Die Kunstsammlung, die R. in üppigem Arrangement in den Gesellschaftsräumen ihres Hauses in der Rue Berryer 11 in Paris präsentierte, ging wesentlich auf das väterliche Erbe zurück; ein kleinerer Bestand dürfte schon früher aus dem Nachlass ihres Schwiegervaters
James de R. in ihren Besitz gekommen sein. Von der bedeutenden Kunstsammlung des Vaters
Mayer Carl von R. hatte R. zunächst das ihr zustehende Fünftel geerbt: Die Kunstschätze waren zu gleichen Teilen an die fünf erbberechtigten Töchter gegangen, nach dem Tod des Vaters zuerst im Dezember 1886 der Bestand aus der Günthersburg, nach dem Tod der Mutter dann im Januar 1895 der Bestand aus dem Stadthaus am Untermainkai 15. Außerdem wurde im Januar 1895 zugleich der Anteil der inzwischen verstorbenen Schwester
Hannah Louise von R. aus der väterlichen Kunstsammlung unter allen fünf lebenden Schwestern (also auch Margaretha, gen. Marguerite, verh. de Gramont, die vom Vater ursprünglich vom Erbe ausgeschlossen worden war) aufgeteilt. Selbst wenn R. keine so exzessive Sammlerin gewesen sein mag wie andere Mitglieder ihrer Familie, so hat sie ihre Sammlung doch durch weitere, selbst erworbene Stücke ergänzt. Anders als ihr Vater förderte sie aber wohl vornehmlich zeitgenössische Künstler, die auch in ihrem „Kunstsalon“ zu Gast waren, u. a. den Jugendstilkünstler Alfons Mucha (1860-1939).

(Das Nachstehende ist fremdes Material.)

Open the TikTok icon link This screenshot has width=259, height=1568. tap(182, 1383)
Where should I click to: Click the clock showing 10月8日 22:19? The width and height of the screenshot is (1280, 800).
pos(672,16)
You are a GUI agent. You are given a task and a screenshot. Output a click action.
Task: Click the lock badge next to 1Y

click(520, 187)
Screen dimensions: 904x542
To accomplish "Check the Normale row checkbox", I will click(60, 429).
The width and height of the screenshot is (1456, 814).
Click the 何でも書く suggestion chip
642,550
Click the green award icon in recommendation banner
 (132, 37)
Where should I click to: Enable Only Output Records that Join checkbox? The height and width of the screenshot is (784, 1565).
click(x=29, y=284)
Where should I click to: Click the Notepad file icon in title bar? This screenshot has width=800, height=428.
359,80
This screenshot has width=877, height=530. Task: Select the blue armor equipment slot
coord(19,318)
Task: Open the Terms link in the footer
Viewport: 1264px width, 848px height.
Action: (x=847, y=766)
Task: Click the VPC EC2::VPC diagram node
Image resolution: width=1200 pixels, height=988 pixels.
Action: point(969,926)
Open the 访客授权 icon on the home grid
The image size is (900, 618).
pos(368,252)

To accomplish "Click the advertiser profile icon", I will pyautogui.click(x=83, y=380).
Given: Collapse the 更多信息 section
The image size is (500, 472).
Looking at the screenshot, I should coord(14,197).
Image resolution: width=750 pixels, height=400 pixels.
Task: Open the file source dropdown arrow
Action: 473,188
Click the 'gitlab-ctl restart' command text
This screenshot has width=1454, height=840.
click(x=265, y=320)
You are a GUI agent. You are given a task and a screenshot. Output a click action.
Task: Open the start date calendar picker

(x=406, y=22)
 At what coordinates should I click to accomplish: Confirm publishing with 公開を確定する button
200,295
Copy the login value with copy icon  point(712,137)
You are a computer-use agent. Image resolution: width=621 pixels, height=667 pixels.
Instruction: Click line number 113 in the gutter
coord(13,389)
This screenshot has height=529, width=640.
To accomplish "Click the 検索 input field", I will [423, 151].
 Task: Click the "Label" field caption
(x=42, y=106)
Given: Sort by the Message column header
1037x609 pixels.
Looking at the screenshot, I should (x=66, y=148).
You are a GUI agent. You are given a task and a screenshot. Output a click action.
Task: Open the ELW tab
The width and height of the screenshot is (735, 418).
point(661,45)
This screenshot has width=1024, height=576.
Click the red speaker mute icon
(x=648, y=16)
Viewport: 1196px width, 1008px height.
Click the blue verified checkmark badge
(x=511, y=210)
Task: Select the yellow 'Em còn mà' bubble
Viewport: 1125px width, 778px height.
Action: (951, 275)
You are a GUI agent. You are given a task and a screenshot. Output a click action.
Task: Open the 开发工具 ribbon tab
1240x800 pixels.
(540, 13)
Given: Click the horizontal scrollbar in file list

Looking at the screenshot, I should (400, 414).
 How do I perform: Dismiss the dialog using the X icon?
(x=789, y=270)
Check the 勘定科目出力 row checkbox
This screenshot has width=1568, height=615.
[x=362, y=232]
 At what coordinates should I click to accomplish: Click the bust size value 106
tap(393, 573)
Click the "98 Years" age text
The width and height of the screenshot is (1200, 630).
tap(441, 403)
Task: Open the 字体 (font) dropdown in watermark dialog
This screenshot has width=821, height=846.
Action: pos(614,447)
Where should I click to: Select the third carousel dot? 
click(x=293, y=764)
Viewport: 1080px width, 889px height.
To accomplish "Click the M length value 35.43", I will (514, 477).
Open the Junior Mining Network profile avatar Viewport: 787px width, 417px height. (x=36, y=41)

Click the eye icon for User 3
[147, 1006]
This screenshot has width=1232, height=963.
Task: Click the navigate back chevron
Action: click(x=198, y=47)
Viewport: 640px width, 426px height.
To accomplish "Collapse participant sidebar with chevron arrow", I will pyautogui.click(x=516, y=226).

R.s Tochter Hélène, seit 1887 verheiratet mit Baron
Etienne Gustave Frédéric van Zuylen van Nyevelt van de Haar (1860-1934), dem Gründer (1895) und Vorsitzenden des „Automobile Club de France“, war eine der ersten Frauen, die in Frankreich einen Führerschein erwarb und die Autorennen fuhr (u. a. Teilnahme am Rennen Paris – Amsterdam – Paris, 1898). Um 1901/02 lernte die Baroness die Dichterin Renée Vivien (1877-1909) kennen, mit der sie bis 1907 eine Beziehung verband. Zusammen mit Vivien veröffentlichte Hélène van Zuylen unter dem Pseudonym Paule Riversdale seit 1903 Gedichte und Romane; auch nach der Trennung brachte sie als Schriftstellerin unter dem Namen Hélène de Zuylen bis 1914 weitere Gedichte, Erzählungen, Romane und Bühnenstücke in französischer Sprache heraus. Zuletzt lebte Hélène van Zuylen lange in Portugal, wo sie am 17.10.1947 starb. Ihre Enkelin Baroness
Marie-Hélène Naila Stephanie Josina van Zuylen van Nyevelt van de Haar (1927-1996) heiratete erneut in die
Familie R. ein, als sie 1957 die Ehe mit Baron
Guy Edouard Alphonse Paul de R. (1909-2007), dem späteren Chef des Bankhauses in Paris, schloss.
Nachdem Adèle de R. ihre einzige Tochter enterbt hatte, hinterließ sie ihr Haus und ihre Sammlungen in der Rue Berryer 11 in Paris dem französischen Staat. Als „Hôtel Salomon de Rothschild“ (seit 1976 im Besitz der „Fondation Nationale des Arts Graphiques et Plastiques“ bzw. der inzwischen daraus hervorgegangenen „Fondation des Artistes“) zeugt das prunkvolle Stadtpalais mit seiner erlesenen Ausstattung bis heute vom Lebensstil und Kunstgeschmack seiner Erbauerin. Auch einige Stücke aus R.s Kunstsammlung sind noch vor Ort, insbesondere in einem „Kuriositätenkabinett“, bewahrt. Der größte und bedeutende Teil der Sammlungen aus dem Haus jedoch ging nach R.s Tod 1922 an die Bibliothèque nationale de France und an französische Museen, insbesondere an das Louvre und an das Musée de Cluny bzw. von dort 1977 an das Musée national de la Renaissance in Schloss Écouen, das u. a. die bedeutende Schmucksammlung von R. besitzt.